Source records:
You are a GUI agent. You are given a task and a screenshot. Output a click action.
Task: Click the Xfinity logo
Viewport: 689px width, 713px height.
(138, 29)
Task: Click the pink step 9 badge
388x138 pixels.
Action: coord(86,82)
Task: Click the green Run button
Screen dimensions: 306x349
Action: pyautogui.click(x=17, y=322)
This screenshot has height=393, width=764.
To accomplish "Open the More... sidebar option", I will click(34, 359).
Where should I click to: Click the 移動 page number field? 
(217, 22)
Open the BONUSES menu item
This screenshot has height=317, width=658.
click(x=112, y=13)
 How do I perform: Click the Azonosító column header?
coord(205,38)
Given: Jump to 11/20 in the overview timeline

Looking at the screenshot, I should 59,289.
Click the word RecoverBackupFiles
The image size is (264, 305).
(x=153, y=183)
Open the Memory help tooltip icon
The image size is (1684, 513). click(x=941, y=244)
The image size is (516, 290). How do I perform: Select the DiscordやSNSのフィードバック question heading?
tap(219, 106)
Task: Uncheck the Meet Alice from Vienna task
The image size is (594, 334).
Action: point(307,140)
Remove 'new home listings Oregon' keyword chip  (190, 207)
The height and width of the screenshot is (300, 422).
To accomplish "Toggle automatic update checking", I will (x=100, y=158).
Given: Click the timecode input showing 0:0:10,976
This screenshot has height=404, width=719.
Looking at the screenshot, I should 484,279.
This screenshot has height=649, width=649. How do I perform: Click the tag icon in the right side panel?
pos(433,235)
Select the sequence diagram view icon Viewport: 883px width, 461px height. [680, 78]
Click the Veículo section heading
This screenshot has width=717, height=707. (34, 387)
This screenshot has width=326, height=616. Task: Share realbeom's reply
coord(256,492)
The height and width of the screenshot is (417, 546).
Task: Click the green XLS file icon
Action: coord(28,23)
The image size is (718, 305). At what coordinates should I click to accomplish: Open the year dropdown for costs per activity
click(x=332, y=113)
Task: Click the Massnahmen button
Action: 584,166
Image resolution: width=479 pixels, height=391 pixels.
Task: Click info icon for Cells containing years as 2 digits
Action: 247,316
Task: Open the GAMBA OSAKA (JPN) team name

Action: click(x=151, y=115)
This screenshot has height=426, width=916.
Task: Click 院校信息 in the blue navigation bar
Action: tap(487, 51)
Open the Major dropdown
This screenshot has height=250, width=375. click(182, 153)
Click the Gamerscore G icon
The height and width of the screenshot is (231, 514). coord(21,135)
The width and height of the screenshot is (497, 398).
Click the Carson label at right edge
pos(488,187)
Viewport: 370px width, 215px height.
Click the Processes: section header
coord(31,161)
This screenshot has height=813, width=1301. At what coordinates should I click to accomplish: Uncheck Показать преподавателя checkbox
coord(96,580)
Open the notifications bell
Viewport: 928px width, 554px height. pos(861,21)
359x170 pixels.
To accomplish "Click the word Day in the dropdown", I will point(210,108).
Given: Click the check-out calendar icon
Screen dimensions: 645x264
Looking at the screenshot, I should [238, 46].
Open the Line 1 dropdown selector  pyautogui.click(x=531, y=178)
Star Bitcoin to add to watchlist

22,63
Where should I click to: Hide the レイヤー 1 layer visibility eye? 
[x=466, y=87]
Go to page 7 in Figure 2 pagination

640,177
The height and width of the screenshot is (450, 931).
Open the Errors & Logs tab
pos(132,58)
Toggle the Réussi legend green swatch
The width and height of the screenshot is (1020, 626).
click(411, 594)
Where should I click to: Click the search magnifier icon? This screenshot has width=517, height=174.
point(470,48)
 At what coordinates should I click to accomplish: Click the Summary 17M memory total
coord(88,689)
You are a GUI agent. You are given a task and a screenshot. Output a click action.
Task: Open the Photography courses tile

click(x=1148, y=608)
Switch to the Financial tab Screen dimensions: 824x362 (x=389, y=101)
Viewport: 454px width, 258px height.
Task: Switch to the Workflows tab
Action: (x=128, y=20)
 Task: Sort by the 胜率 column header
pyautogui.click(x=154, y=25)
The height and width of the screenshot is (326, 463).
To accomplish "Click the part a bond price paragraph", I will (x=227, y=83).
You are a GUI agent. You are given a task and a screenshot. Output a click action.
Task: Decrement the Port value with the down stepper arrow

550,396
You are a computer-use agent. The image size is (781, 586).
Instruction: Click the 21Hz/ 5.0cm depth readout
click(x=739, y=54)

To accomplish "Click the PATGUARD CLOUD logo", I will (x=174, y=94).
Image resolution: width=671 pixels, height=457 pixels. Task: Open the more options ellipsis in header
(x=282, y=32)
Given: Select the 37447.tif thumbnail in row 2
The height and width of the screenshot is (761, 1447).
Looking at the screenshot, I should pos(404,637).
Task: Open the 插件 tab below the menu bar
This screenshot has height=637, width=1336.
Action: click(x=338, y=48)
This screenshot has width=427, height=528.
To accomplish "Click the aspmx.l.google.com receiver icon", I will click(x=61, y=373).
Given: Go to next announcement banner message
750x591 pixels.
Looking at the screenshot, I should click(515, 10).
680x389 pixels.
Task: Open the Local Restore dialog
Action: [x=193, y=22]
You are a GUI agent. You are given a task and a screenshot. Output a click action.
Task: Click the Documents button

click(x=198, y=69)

• **Exercise instructions**
Word for word, retype each record.

• **Solution to this exercise**
You are a GUI agent. You are given a task and a screenshot. Output a click action.
Task: Click the Xfinity logo
Viewport: 689px width, 713px height.
(138, 29)
Task: Click the pink step 9 badge
388x138 pixels.
Action: coord(86,82)
Task: Click the green Run button
Screen dimensions: 306x349
Action: pyautogui.click(x=17, y=322)
This screenshot has height=393, width=764.
To accomplish "Open the More... sidebar option", I will click(34, 359).
Where should I click to: Click the 移動 page number field? 
(217, 22)
Open the BONUSES menu item
This screenshot has height=317, width=658.
click(x=112, y=13)
 How do I perform: Click the Azonosító column header?
coord(205,38)
Given: Jump to 11/20 in the overview timeline

Looking at the screenshot, I should 59,289.
Click the word RecoverBackupFiles
The image size is (264, 305).
(x=153, y=183)
Open the Memory help tooltip icon
The image size is (1684, 513). click(x=941, y=244)
The image size is (516, 290). How do I perform: Select the DiscordやSNSのフィードバック question heading?
tap(219, 106)
Task: Uncheck the Meet Alice from Vienna task
The image size is (594, 334).
Action: point(307,140)
Remove 'new home listings Oregon' keyword chip  (190, 207)
The height and width of the screenshot is (300, 422).
To accomplish "Toggle automatic update checking", I will (x=100, y=158).
Given: Click the timecode input showing 0:0:10,976
This screenshot has height=404, width=719.
Looking at the screenshot, I should 484,279.
This screenshot has height=649, width=649. How do I perform: Click the tag icon in the right side panel?
pos(433,235)
Select the sequence diagram view icon Viewport: 883px width, 461px height. [680, 78]
Click the Veículo section heading
This screenshot has width=717, height=707. (34, 387)
This screenshot has width=326, height=616. Task: Share realbeom's reply
coord(256,492)
The height and width of the screenshot is (417, 546).
Task: Click the green XLS file icon
Action: coord(28,23)
The image size is (718, 305). At what coordinates should I click to accomplish: Open the year dropdown for costs per activity
click(x=332, y=113)
Task: Click the Massnahmen button
Action: 584,166
Image resolution: width=479 pixels, height=391 pixels.
Task: Click info icon for Cells containing years as 2 digits
Action: 247,316
Task: Open the GAMBA OSAKA (JPN) team name

Action: click(x=151, y=115)
This screenshot has height=426, width=916.
Task: Click 院校信息 in the blue navigation bar
Action: tap(487, 51)
Open the Major dropdown
This screenshot has height=250, width=375. click(182, 153)
Click the Gamerscore G icon
The height and width of the screenshot is (231, 514). coord(21,135)
The width and height of the screenshot is (497, 398).
Click the Carson label at right edge
pos(488,187)
Viewport: 370px width, 215px height.
Click the Processes: section header
coord(31,161)
This screenshot has height=813, width=1301. At what coordinates should I click to accomplish: Uncheck Показать преподавателя checkbox
coord(96,580)
Open the notifications bell
Viewport: 928px width, 554px height. pos(861,21)
359x170 pixels.
To accomplish "Click the word Day in the dropdown", I will point(210,108).
Given: Click the check-out calendar icon
Screen dimensions: 645x264
Looking at the screenshot, I should [238, 46].
Open the Line 1 dropdown selector  pyautogui.click(x=531, y=178)
Star Bitcoin to add to watchlist

22,63
Where should I click to: Hide the レイヤー 1 layer visibility eye? 
[x=466, y=87]
Go to page 7 in Figure 2 pagination

640,177
The height and width of the screenshot is (450, 931).
Open the Errors & Logs tab
pos(132,58)
Toggle the Réussi legend green swatch
The width and height of the screenshot is (1020, 626).
click(411, 594)
Where should I click to: Click the search magnifier icon? This screenshot has width=517, height=174.
point(470,48)
 At what coordinates should I click to accomplish: Click the Summary 17M memory total
coord(88,689)
You are a GUI agent. You are given a task and a screenshot. Output a click action.
Task: Open the Photography courses tile

click(x=1148, y=608)
Switch to the Financial tab Screen dimensions: 824x362 (x=389, y=101)
Viewport: 454px width, 258px height.
Task: Switch to the Workflows tab
Action: (x=128, y=20)
 Task: Sort by the 胜率 column header
pyautogui.click(x=154, y=25)
The height and width of the screenshot is (326, 463).
To accomplish "Click the part a bond price paragraph", I will (x=227, y=83).
You are a GUI agent. You are given a task and a screenshot. Output a click action.
Task: Decrement the Port value with the down stepper arrow

550,396
You are a computer-use agent. The image size is (781, 586).
Instruction: Click the 21Hz/ 5.0cm depth readout
click(x=739, y=54)

To accomplish "Click the PATGUARD CLOUD logo", I will (x=174, y=94).
Image resolution: width=671 pixels, height=457 pixels. Task: Open the more options ellipsis in header
(x=282, y=32)
Given: Select the 37447.tif thumbnail in row 2
The height and width of the screenshot is (761, 1447).
Looking at the screenshot, I should pos(404,637).
Task: Open the 插件 tab below the menu bar
This screenshot has height=637, width=1336.
Action: click(x=338, y=48)
This screenshot has width=427, height=528.
To accomplish "Click the aspmx.l.google.com receiver icon", I will click(x=61, y=373).
Given: Go to next announcement banner message
750x591 pixels.
Looking at the screenshot, I should click(515, 10).
680x389 pixels.
Task: Open the Local Restore dialog
Action: [x=193, y=22]
You are a GUI agent. You are given a task and a screenshot. Output a click action.
Task: Click the Documents button

click(x=198, y=69)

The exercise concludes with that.